If it had been released even a few years earlier, the Logitech G502 would easily be among the best mice available for gamers of any stripe. As things stand, it's a much harder call, and one that's dependent on what genre of games you play most often and what you prioritize when shopping for a mouse. 

This reality isn't so surprising when you consider the fact that the G502 Lightspeed is almost physically identical to the G502 Proteus Core, a mouse that was originally released all the way back in 2014. At the time, the original G502 was one of the best mice available, period. Today, even with a slew of tweaks and improvements, its successor is still a more niche product, primarily because of the lingering influences of its ancestry. 
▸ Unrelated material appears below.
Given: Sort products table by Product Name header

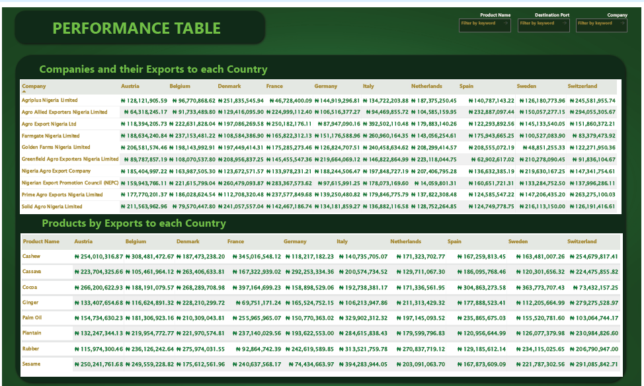Looking at the screenshot, I should coord(41,241).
Despite all of that, the G502 Lightspeed and its corded cousin, the G502 Hero, remain some of the most popular mice out there. In fact, as I write this review, the G502 Lightspeed is once again sold out on Logitech's own web store. So, what is it that makes this design so lasting and so able to maintain a user base, even at a time when many of its specifications should put it out of the running? Let's take a closer look at one of the most popular, and in many ways most controversial, gaming mice available today. 

Pros
  • Sturdy, versatile build adept at handling work and play
  • Powerplay compatibility with wireless charging and docks
  • Comfortable, ergonomic shape
  • Switchable Hyper-fast scrolling
Cons
  • Almost twice as heavy as most modern gaming mice
  • Heavy use of rubber that can wear away of the long term

Form factor and build

The G502 Lightspeed launched as a 114g mouse at a time when most manufacturers, including Logitech itself, were attempting to market wireless mice in the 55g to 70g range. The oddity of this timing becomes even more strange when noting that the mouse actually ships with extra weights, specifically four 2g weights and two 4g weights that can all be slotted into the purpose-built compartment on the bottom of the G502 Lightspeed to add as much as 16 extra grams of weight. 
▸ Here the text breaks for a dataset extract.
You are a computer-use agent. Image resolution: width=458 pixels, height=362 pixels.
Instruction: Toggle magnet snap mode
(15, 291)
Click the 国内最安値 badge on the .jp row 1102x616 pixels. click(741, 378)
This is a holdover from the original G502, which launched at an even heavier 121g, with an additional 18g in weights one could add on top of that for a 139g mouse, a comical weight by today's standards. But, back in 2014, there was a trend among mouse makers that focused on the supposed "stability" provided by adding extra weight to mice. This is a bit more understandable when accounting for the optical and laser sensors in use at the time, which were more prone to jittery, inaccurate movements. Still, the benefits of extra weight were more marketing fodder than practical science, as evidenced by those same manufacturers now claiming lightweight mice are the way to go. 

So, why did Logitech retain what appears to be such an outdated feature? The most likely answer is that the G502 Lightspeed was never going to be a lightweight mouse. It just has too many buttons, too many switches, and too many features to allow the sort of hollow, simplistic constructions that let mice such as Logitech's G Pro X Superlight achieve weights like 63g. So, if it wasn't going to be light anyway, why not just make it as feature-packed as possible and let it retain its extra weight system for the niche users that still preferred it?

That "everything but the kitchen sink" philosophy appears to be what Logitech ran with when designing the G502 Lightspeed. This mouse is loaded. It includes 11 fully programmable buttons, two-zone RGB lighting, a tilt scroll wheel with support for Logitech's "Hyper-fast" scrolling, its top-end Hero sensor, its low-latency Lightspeed wireless technology, and compatibility with its Powerplay wireless charging system. We'll cover each feature in more detail later. But, with all of them on board a wireless mouse with a 60-hour battery, it's actually impressive the G502 Lightspeed isn't even heavier. 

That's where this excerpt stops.